Louisiana Gov. Bobby Jindal bristled Sunday when it was suggested to him that Christians who live by their beliefs can be equated to racists.
NBC News’ “Meet the Press” host Chuck Todd noted (about the 4:10 mark) that in the 1960s, opponents of interracial marriage — including Democrat icon Harry Truman — used their religious beliefs as an argument against allowing whites and blacks to marry.
Todd then asked the Republican presidential contender: “Are you comfortable using religion as a way to defend your position on marriage?”
Jindal clearly did not appreciate the tone of the question.
“It’s offensive to equate evangelical Christians, Catholics, and others who view marriage as between a man and a woman” with racists from 50 years ago, he said.
Jindal also reminded Todd that the marriage views of both Democratic presidential hopeful Hillary Clinton and President Obama have evolved with public opinion polls, while his, based on his Christian faith, have remained firm.
“My religious views aren’t based on the polls,” he told Todd. “I can read polls just like the president can.”

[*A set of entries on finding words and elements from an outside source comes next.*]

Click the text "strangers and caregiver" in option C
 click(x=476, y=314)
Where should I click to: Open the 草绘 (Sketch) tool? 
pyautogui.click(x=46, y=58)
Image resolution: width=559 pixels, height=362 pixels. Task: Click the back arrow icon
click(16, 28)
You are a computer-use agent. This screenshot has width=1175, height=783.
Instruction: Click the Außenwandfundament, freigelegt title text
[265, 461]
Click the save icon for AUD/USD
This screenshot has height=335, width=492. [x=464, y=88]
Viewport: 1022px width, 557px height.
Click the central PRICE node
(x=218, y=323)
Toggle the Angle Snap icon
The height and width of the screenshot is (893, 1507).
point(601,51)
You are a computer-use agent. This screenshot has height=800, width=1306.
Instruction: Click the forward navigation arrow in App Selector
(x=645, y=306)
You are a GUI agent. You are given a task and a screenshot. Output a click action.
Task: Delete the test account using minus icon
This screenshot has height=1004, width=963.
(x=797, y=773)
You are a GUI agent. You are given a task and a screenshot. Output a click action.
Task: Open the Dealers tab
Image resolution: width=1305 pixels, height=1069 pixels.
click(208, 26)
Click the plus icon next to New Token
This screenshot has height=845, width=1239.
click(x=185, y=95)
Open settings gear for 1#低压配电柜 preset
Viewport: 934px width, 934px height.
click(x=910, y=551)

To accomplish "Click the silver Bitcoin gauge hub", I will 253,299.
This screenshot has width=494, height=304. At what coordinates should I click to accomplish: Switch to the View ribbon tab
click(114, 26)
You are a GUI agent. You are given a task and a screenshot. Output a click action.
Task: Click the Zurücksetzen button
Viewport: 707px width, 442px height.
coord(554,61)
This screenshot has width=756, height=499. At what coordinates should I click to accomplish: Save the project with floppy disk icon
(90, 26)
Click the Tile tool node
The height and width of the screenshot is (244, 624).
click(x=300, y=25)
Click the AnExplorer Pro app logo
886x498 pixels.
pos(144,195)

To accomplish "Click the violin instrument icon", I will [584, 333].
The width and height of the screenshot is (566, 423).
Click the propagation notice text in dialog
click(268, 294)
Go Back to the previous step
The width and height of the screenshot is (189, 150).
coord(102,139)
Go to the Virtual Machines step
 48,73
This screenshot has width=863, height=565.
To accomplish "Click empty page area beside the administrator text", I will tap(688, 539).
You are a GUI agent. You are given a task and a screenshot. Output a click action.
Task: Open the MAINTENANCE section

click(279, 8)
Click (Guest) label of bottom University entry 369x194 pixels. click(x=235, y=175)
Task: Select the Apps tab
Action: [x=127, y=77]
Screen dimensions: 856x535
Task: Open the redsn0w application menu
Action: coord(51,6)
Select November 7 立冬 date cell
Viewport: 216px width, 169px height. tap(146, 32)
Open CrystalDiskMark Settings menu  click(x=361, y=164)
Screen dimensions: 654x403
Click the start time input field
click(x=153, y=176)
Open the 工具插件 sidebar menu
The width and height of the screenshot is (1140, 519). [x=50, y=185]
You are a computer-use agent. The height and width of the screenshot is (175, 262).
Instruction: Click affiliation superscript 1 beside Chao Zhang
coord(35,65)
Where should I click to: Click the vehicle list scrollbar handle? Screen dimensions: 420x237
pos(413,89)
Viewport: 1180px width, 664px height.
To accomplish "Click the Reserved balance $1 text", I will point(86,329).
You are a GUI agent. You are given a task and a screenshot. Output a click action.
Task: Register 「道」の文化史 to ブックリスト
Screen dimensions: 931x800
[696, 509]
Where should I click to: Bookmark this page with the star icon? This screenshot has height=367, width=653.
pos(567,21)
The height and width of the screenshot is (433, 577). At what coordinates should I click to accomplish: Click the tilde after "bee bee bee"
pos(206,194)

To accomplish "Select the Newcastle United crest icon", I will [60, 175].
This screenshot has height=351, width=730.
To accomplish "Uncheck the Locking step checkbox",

Then he tackled the race issue head on.
“We need to stop viewing ourselves as hyphenated Americans,” Jindal said. “We’re all Americans. Viewing people by the color of their skin is one of the dumbest ways to view people.”
Earlier in the interview, Jindal predicted the courts wouldn’t stop with same-sex marriage.
“Here’s where the next fight’s going. I think the left is now going to go after our First Amendment rights,” he said. “I think it is wrong for the federal government to force Christian individuals, businesses, pastors and churches to participate in wedding ceremonies that violate our sincerely held religious beliefs.”